Vu la procédure suivante :
Procédure contentieuse antérieure :
Mme B... A... a demandé au tribunal administratif de Rouen d'annuler la décision du 13 février 2020 par laquelle la directrice régionale de Pôle emploi Normandie a prononcé son licenciement pour inaptitude définitive à toutes fonctions ou à tout poste et d'enjoindre à Pôle emploi de la réintégrer dans ses effectifs.
Par un jugement n° 2000145 du 10 mai 2022, le tribunal administratif de Rouen a annulé la décision de la directrice régionale de Pôle emploi Normandie du 13 février 2020 et a enjoint à Pôle emploi de réintégrer Mme A..., dans le cadre d'un contrat à durée indéterminée, sur un emploi de niveau équivalent à celui dont elle disposait avant le 20 avril 2020 ou, à défaut d'un tel emploi et si l'intéressée le demandait, sur tout autre emploi disponible.

**Exercices:**
1/ Dans le texte sur l'affaire avec Pôle emploi, pour quel motif la directrice régionale de Pôle emploi Normandie a-t-elle licencié Mme A... ? Répondez en une phrase.
2/ Rédigez la suite du texte sur l'affaire avec Pôle emploi, en partant de sa dernière phrase.

**Données de départ:**
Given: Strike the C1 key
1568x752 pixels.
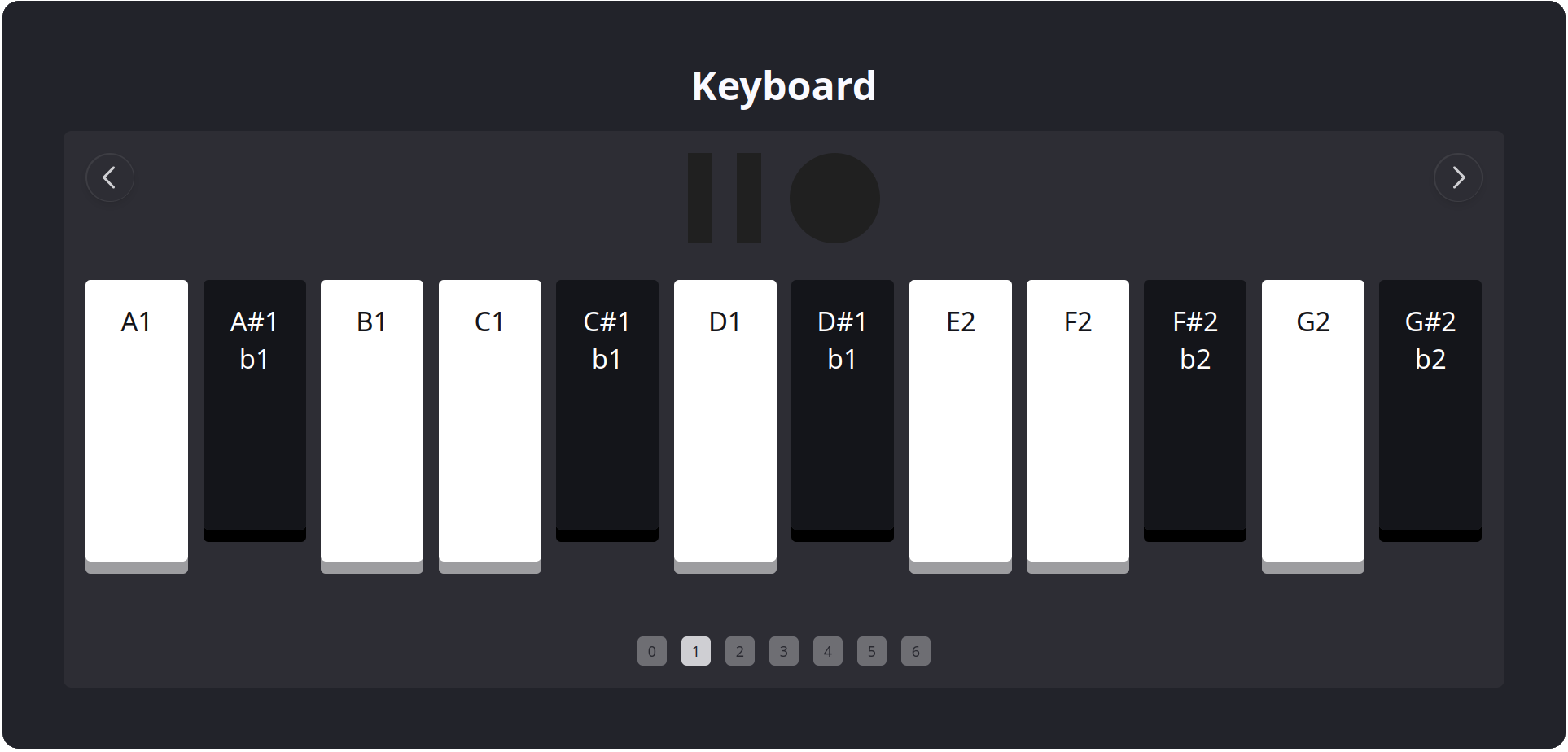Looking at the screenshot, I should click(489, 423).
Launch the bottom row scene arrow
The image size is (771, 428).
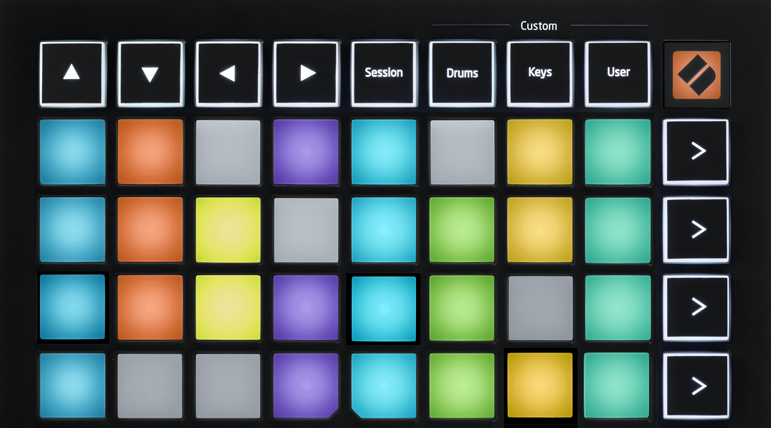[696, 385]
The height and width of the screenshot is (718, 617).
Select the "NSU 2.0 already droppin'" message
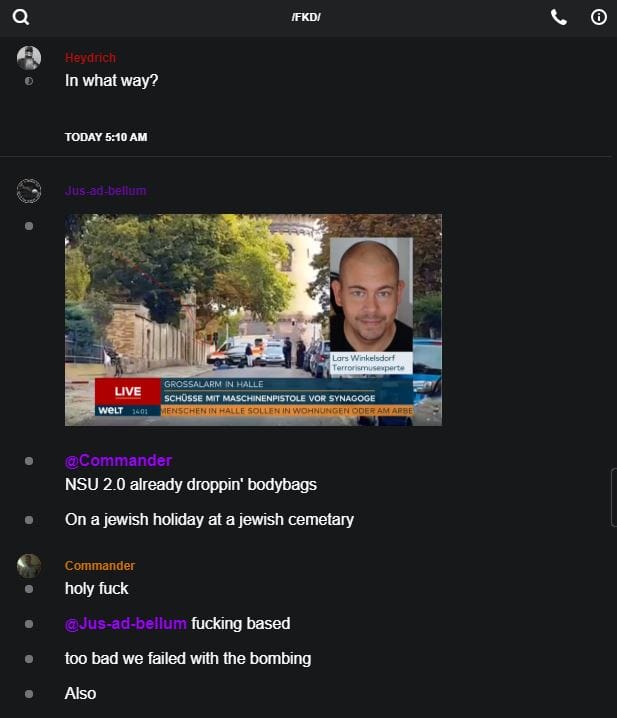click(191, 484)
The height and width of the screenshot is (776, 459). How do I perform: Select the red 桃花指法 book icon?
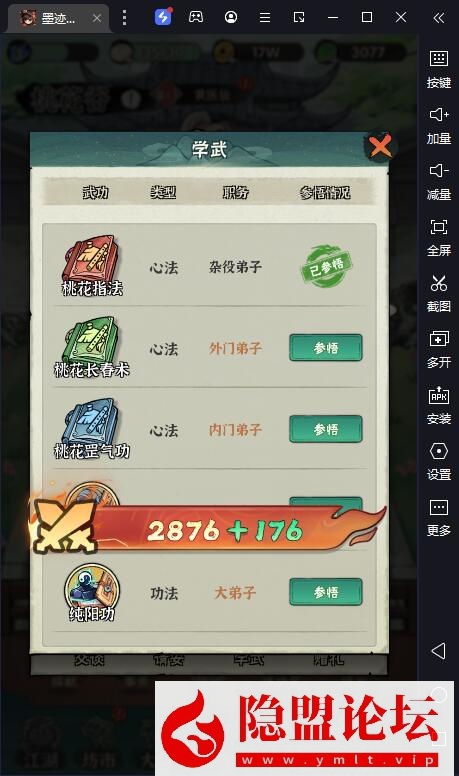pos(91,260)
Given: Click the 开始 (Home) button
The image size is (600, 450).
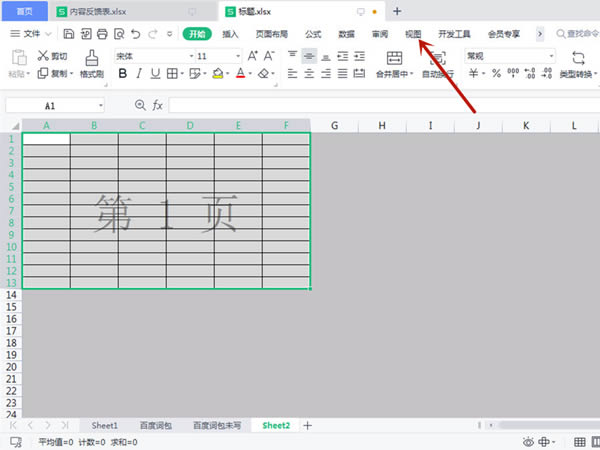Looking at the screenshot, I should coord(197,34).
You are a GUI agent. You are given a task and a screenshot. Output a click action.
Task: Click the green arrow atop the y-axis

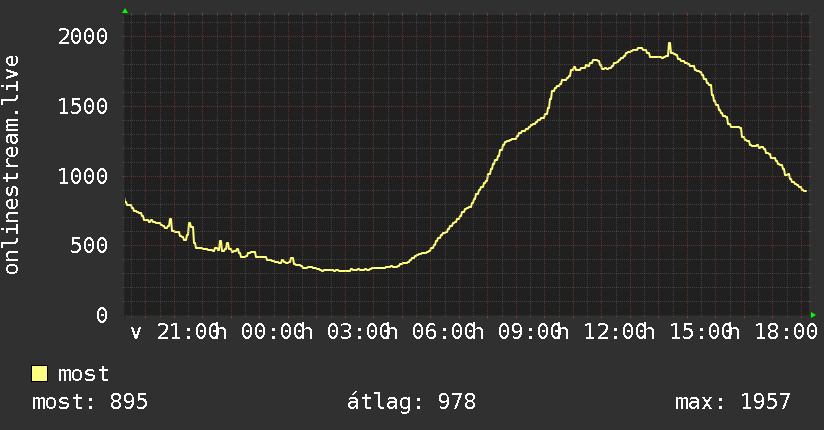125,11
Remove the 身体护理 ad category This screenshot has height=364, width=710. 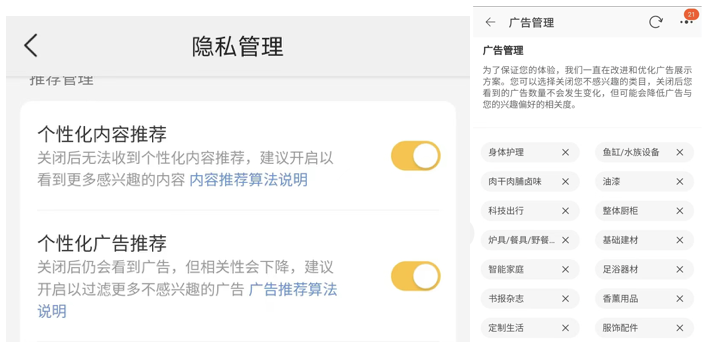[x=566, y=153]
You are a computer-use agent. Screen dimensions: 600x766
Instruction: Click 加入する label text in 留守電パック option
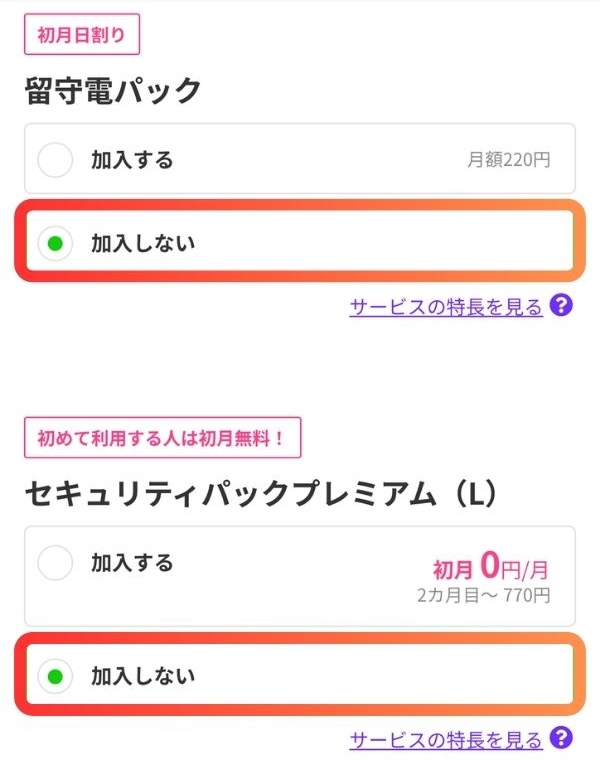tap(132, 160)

**Corrigé:**
1/ Elle l'a licenciée pour inaptitude définitive à toutes fonctions ou à tout poste.

2/
Procédure devant la cour :
Par une requête et un mémoire, enregistrés le 7 juillet 2022 et le 3 avril 2023, Pôle emploi, représenté par Me Christophe Lonqueue, demande à la cour :
1°) d'annuler ce jugement ;
2°) de rejeter la demande présentée par Mme A... en première instance ;
3°) de mettre à la charge de Mme A... une somme de 2 000 euros au titre des dispositions de l'article L. 761-1 du code de justice administrative.
Il soutient que :
- c'est à tort que, pour annuler la décision contestée, le tribunal s'est fondé sur ce que le motif tiré de ce que Mme A... était inapte définitivement à ses fonctions et à toutes fonctions et qu'il était inutile de rechercher une possibilité de reclassement était entaché d'une erreur d'appréciation ;
- les autres moyens soulevés par Mme A... en première instance ne sont pas fondés.
Par un mémoire en défense, enregistré le 16 mars 2023, Mme A..., représentée par Me Karim Berbra, conclut au rejet de la requête et demande, en outre, à la cour de mettre à la charge de Pôle emploi la somme de 2 500 euros au titre des dispositions de l'article L. 761-1 du code de justice administrative.
Elle soutient que les moyens soulevés par Pôle emploi ne sont pas fondés.
Par une ordonnance du 4 avril 2023, la clôture de l'instruction a été fixée au 25 avril 2023.
Vu les autres pièces du dossier.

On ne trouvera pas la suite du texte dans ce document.